Rowhammer被视为DRAM的设计漏洞,现今的内存为了扩大容量并维持其尺寸,记忆元(Cell)的密度也越来越高。因此,当黑客锁定所要攻击的内存列时,只要重复访问隔壁列的记忆元,就会造成内存控制电路的电压波动,影响目标内存列,造成比特翻转现象,例如1变成0或0变成1,黑客只要依照需求持续变更内存内的比特,最终将可操控操作系统数据并取得最高权限。
GLitch是由两项攻击所组成,先利用旁路攻击(side channel)来判断内存的布局,再执行可翻转比特的Rowhammer攻击。
整个恶意攻击的场景是黑客先设计一个恶意网站,诱导Android手机以Firefox或Chrome浏览器访问该站,自远程执行JavaScript,就能开采Rowhammer漏洞,取得系统最高权限。
VUSec Lab说明,执行Rowhammer攻击需要访问闲置内存,因此必须先绕过处理器缓存才能到达DRAM,但此法并不适用于JavaScript,要以JavaScript展开攻击只能剔除缓存,与CPU的随机缓存相较,GPU缓存有更明确的行为,也更容易剔除缓存,因此在GLitch攻击中,他们以GPU取代CPU作为攻击跳板。

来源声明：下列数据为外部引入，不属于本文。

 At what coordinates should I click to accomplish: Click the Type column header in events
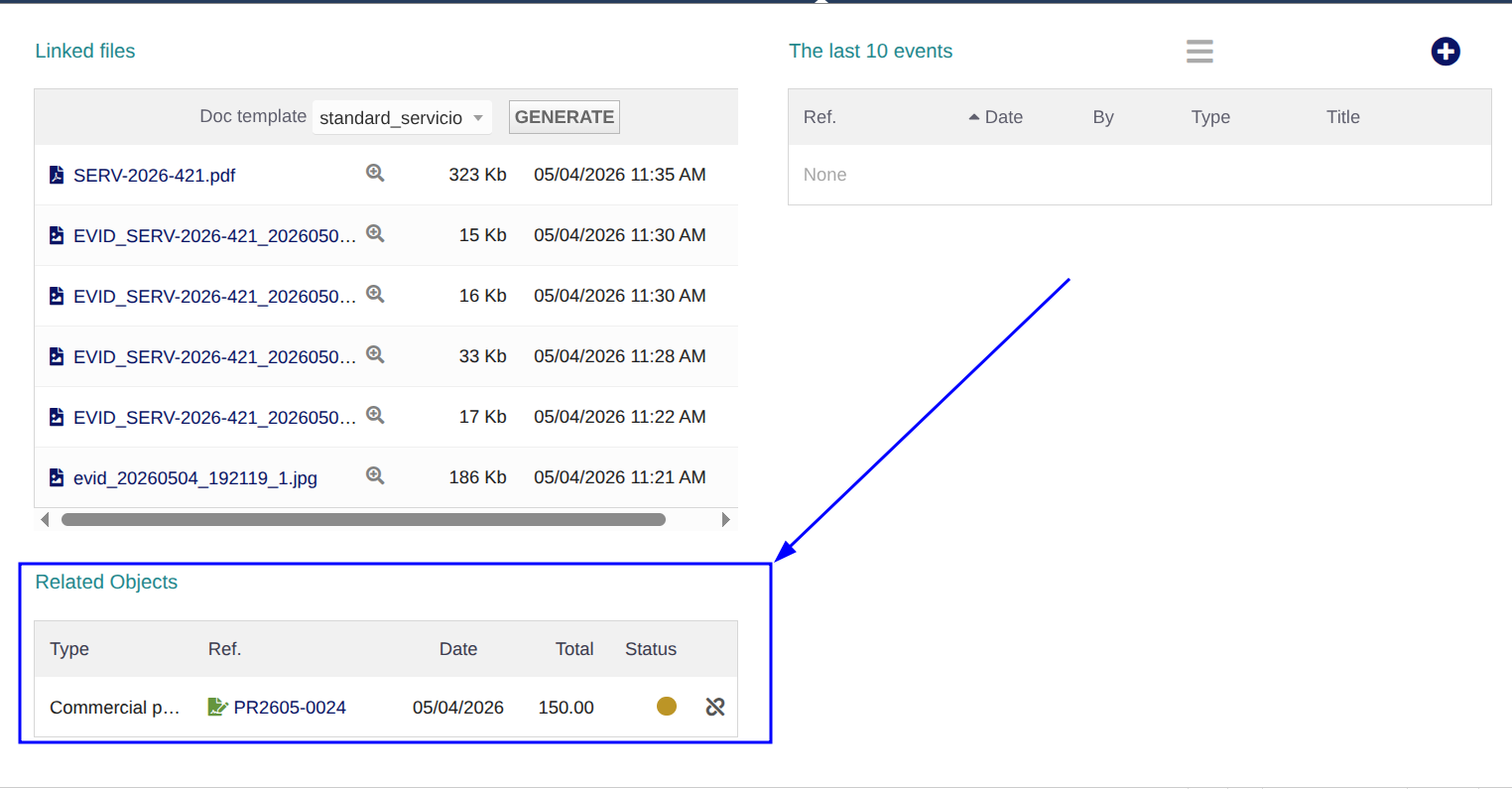click(x=1210, y=117)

美国政府计算机紧急应变中心US-CERT则指出,GLitch攻击只在由CPU与GPU共享内存的平台上才有效用,诸如智能手机或平板电脑等。
至于WebGL则是一个图像API,为浏览器的标准组件之一,主要提供图像密集应用的GPU加速功能,但它的副作用是在GLitch攻击中,可协助黑客判断内存的缓存分布。
GLitch攻击不但是全球首个将GPU应用在Rowhammer攻击的案例,也是首个以JavaScript就可取得手机权限的攻击途径,且平均而言只要2分钟就能攻陷一支智能手机。
VUSec Lab是在执行Android 6.0.1的LG Nexus 5上并使用Firefox 57来示范攻击。不过,GLitch攻击同样也适用于HTC One M8与LG G2等采用Snapdragon 800与801的移动设备上。在VUSec Lab的通报下,Google与Mozilla皆已变更了Chrome及Firefox浏览器上的WebGL功能以杜绝GLitch攻击。